Work to be completed
Only the text belongs in the answer: every line of the records below, transcribed exactly.

(Information shown begins)

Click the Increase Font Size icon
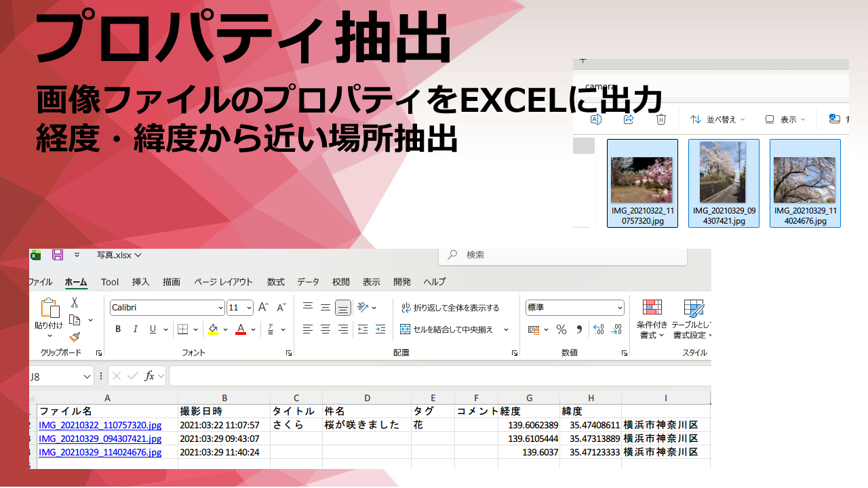Screen dimensions: 868x488 tap(264, 308)
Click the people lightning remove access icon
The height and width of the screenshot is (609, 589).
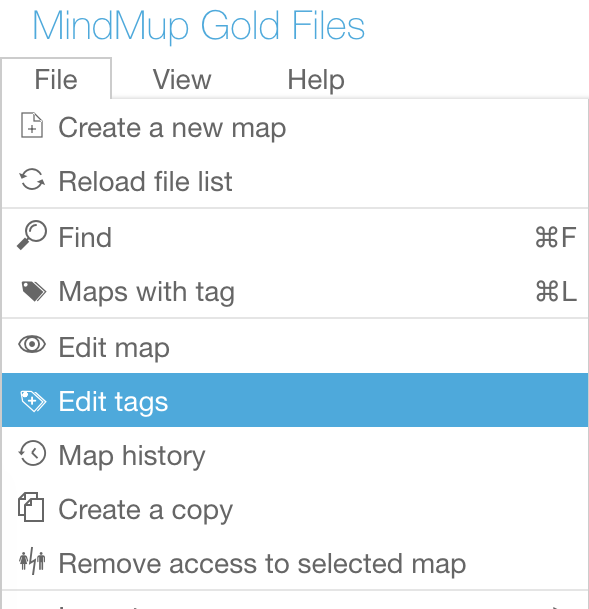[32, 561]
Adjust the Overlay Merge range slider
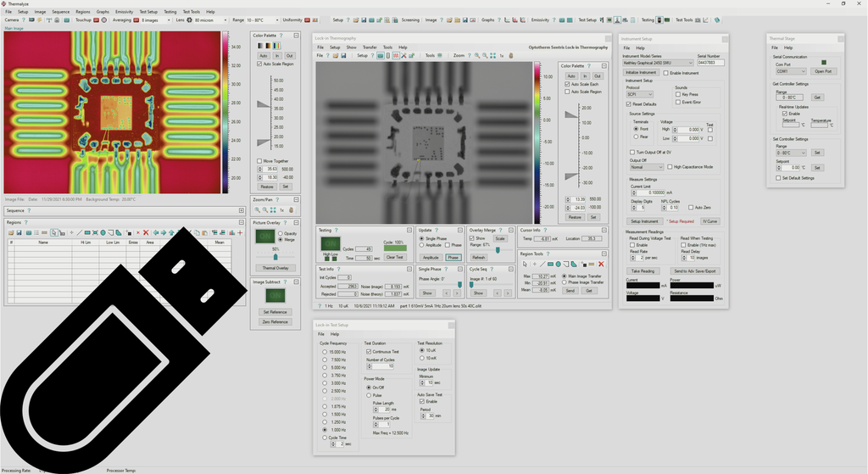This screenshot has width=868, height=474. pos(497,249)
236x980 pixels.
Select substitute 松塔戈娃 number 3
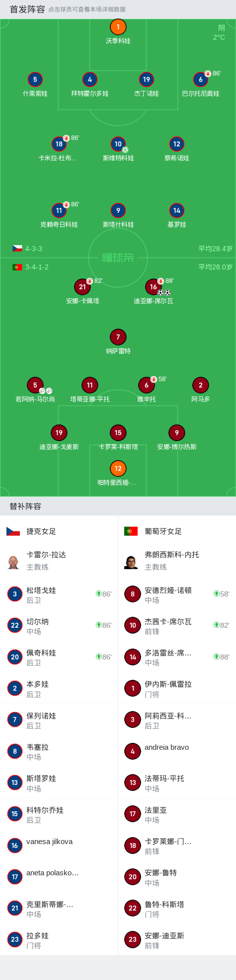59,594
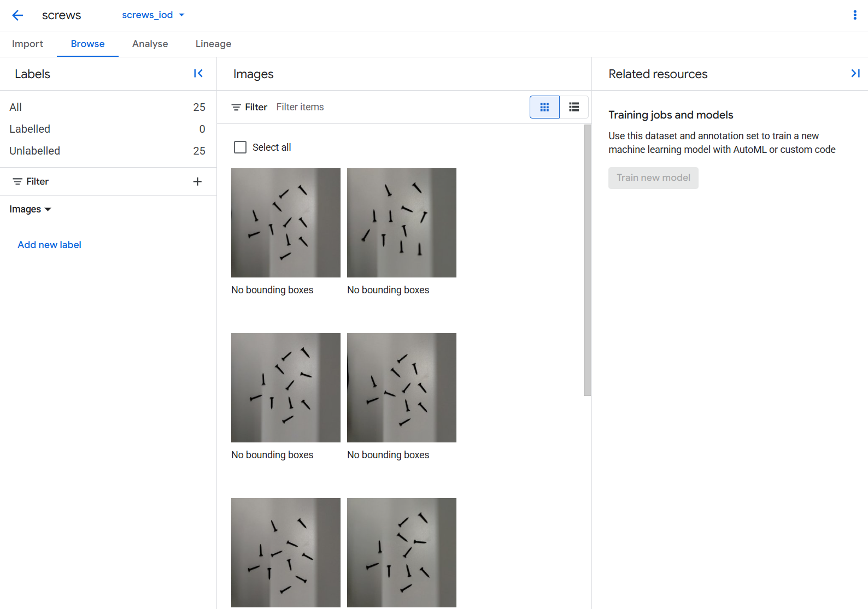Go to the Lineage tab

[213, 44]
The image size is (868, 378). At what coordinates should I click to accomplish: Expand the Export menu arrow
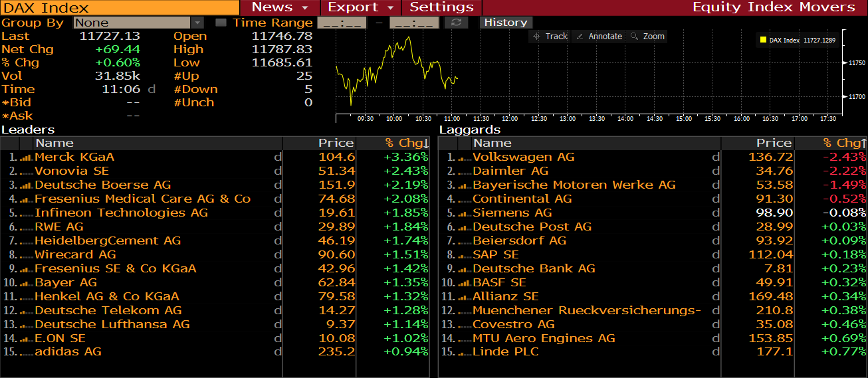coord(391,7)
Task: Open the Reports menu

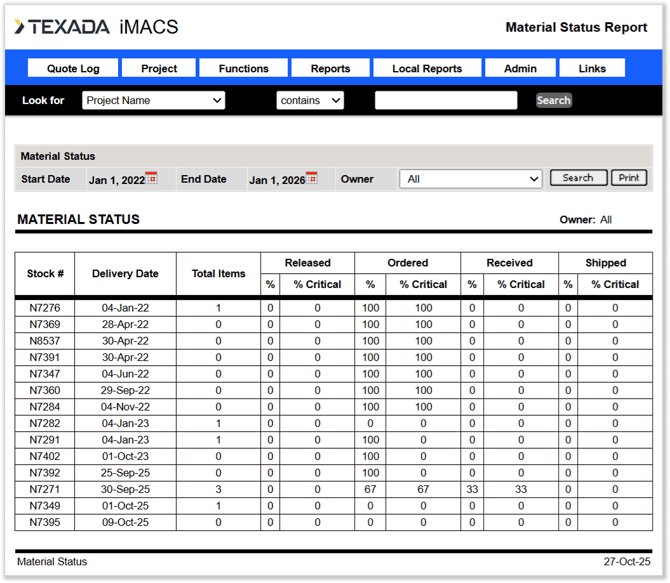Action: 330,69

(Information shown ends)

Result of this exercise
Click the Increase Font Size icon
Screen dimensions: 868x488 tap(264, 308)
Click the people lightning remove access icon
The height and width of the screenshot is (609, 589).
[32, 561]
Adjust the Overlay Merge range slider
This screenshot has width=868, height=474. pos(497,249)
236x980 pixels.
Select substitute 松塔戈娃 number 3
59,594
Go to the Lineage tab

[213, 44]
The image size is (868, 378). At what coordinates should I click to accomplish: Expand the Export menu arrow
coord(391,7)
Task: Open the Reports menu

Action: 330,69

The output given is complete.